El balcón

Una marca no es un partido

Rivera apuesta a todo o nada al vetar al PSOE. Cree poder superar a Casado y no quiere ser el número dos de Sánchez

Una casa no es un hogar y una marca no es un partido. Las incongruencias que Albert Rivera comete desde hace un año lo prueban. Ciudadanos tiene atributos de una buena marca; diseño, marketing e iconos mediáticos. Pero cada vez es más difícil percibirlo como una fuerza política. Los partidos necesitan diseño, marketing e iconos, pero lo fundamental es que ofrezcan ideología diferenciada y programas efectivos. Una tecnología propia. A esto hay que añadir una buena administración de recursos humanos, con buenos y suficientes cuadros. El oscurecimiento de una opción que parecía llamada a ocupar un papel central en la política española se explica por la carencia de muchas de estas cualidades.

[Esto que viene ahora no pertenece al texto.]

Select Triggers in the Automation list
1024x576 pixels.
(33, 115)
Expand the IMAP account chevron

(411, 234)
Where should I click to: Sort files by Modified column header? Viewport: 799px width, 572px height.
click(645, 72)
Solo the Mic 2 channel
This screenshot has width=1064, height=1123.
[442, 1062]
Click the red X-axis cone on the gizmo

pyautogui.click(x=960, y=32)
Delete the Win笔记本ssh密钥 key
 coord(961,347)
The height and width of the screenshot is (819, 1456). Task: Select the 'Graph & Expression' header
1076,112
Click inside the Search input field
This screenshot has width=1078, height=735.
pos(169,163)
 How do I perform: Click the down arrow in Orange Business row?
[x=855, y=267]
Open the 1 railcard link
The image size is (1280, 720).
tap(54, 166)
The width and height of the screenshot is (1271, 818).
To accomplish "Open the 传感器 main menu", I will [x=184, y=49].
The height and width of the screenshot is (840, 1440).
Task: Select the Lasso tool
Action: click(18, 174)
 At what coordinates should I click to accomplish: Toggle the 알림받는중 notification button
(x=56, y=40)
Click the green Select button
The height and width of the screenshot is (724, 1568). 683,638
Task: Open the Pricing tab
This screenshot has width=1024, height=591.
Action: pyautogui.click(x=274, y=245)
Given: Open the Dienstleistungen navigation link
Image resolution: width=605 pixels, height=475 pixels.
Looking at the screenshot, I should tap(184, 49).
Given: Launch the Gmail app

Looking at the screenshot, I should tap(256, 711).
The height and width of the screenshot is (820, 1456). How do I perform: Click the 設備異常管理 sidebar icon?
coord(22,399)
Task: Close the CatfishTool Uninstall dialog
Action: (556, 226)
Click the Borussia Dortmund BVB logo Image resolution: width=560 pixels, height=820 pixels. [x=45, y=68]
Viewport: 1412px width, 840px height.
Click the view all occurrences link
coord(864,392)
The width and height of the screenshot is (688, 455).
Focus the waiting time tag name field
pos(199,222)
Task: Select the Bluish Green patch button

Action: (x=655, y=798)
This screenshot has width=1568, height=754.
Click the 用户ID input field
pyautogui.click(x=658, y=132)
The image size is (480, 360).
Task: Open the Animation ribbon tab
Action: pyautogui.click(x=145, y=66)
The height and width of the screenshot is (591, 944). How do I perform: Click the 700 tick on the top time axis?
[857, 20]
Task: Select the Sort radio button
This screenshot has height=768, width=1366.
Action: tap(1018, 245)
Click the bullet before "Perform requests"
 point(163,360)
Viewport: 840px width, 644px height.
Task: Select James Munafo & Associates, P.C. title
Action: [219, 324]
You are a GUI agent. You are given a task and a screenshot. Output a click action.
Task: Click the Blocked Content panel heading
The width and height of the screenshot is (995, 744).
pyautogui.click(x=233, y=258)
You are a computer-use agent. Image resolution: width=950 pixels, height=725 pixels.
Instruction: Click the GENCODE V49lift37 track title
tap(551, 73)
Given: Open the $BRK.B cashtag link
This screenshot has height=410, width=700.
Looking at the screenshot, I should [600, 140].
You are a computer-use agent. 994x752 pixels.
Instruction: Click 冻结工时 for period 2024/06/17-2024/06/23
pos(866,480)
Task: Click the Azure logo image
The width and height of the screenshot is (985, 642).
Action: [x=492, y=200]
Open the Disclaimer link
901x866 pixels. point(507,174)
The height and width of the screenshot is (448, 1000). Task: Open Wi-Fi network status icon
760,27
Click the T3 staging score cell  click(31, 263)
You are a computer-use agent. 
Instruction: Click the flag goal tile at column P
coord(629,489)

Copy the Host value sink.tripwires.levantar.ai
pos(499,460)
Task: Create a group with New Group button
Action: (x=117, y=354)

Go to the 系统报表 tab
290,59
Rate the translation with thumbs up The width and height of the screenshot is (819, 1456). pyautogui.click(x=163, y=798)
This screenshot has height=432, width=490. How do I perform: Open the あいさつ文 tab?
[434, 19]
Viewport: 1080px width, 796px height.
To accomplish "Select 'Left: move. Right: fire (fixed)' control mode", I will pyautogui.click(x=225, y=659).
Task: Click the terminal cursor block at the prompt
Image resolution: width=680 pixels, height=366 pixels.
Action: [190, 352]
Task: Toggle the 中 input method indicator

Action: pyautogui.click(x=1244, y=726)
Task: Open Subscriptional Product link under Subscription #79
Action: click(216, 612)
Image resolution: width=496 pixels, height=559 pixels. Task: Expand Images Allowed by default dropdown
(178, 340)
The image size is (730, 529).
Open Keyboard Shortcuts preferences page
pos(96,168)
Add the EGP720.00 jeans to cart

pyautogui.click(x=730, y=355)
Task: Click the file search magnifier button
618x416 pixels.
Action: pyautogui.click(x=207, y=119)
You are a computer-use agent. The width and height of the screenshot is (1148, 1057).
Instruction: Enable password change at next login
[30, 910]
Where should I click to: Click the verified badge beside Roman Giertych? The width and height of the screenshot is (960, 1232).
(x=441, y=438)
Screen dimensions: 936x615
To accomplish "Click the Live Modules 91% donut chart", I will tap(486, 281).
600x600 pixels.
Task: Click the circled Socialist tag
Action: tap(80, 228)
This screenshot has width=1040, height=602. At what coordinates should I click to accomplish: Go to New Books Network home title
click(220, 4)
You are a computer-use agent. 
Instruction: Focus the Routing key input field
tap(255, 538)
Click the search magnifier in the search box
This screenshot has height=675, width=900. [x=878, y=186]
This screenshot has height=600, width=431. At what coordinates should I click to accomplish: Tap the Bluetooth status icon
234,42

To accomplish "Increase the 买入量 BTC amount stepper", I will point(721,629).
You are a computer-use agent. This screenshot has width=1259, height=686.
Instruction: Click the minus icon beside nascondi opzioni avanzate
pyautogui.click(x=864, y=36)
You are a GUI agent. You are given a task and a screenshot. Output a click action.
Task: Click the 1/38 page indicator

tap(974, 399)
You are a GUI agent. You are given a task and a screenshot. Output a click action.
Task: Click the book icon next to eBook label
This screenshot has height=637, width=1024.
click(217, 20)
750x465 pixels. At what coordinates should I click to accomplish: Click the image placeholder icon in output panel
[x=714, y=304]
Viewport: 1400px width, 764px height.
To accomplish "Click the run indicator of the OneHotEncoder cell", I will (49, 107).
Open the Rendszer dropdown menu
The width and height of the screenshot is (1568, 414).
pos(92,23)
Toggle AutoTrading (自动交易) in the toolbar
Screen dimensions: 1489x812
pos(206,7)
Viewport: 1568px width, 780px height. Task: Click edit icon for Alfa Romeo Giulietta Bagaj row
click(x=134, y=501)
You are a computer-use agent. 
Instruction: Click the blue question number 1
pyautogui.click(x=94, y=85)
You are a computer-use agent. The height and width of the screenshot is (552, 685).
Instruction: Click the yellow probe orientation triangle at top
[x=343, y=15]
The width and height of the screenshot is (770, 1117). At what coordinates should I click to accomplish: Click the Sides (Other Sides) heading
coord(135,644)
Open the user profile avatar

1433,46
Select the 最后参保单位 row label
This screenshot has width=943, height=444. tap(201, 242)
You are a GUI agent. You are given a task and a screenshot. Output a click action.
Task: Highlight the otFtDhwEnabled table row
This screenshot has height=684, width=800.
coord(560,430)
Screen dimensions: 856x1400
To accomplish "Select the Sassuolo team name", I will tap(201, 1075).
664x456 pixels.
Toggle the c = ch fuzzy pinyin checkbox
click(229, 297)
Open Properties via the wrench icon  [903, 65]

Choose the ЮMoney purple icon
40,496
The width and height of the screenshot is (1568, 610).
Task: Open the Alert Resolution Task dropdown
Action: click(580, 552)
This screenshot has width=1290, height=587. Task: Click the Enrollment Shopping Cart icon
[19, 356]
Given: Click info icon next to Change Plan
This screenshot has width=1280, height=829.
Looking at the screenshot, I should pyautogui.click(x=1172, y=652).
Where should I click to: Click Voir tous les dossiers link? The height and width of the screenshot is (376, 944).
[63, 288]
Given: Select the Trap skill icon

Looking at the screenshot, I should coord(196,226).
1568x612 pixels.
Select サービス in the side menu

La falta de coherencia de Cs puede deberse al estrés postraumático que sufre Rivera desde hace casi un año. Cuando lideraba las encuestas nacionales, sufrió un choque emocional al ver como Pedro Sánchez llegaba a la Presidencia, con el apoyo de Podemos junto a ultranacionalistas catalanes y vascos. De esa onda expansiva no se ha recuperado; se califica a sí mismo como liberal, pero se ha vuelto muy intransigente en este año de convalecencia del sofocón de mayo de 2018. Entonces, ofuscado por lo que interpretó como una usurpación, incluso votó en contra de echar a Rajoy de La Moncloa.

Un partido liberal debería ser tolerante por definición. Y moderado, componedor de acuerdos. Pero en este caso encontramos lo contrario. De las dos almas de Cs, la nacionalista española y la liberal, se ha impuesto la primera. La unidad de España prima sobre cualquier otra componente ideológica o estratégica de este partido. Su veto a una alianza con el PSOE, que sólo se explica como una táctica de marketing, ha sido criticado como un grave error hasta por los intelectuales que fundaron Ciutadans en Cataluña en 2006. Los analistas de Cs deben pensar que su líder podría sacar más votos que Casado y, si suma una mayoría con Vox, ser el presidente que le prometían las encuestas hace un año. En paralelo, concluirán que Rivera no puede sacar más votos que Sánchez, con lo que en una coalición a su izquierda iría de número dos. Es una apuesta a todo o nada.

Ahí empiezan bandazos como aliarse con el foralismo navarro. Y recoger con la escoba a desechados o resentidos de otras fuerzas políticas, incluso personas sospechosas de irregularidades, que debutan en su formación con pucherazos. La ansiedad es mala hasta para la estrategia de marcas.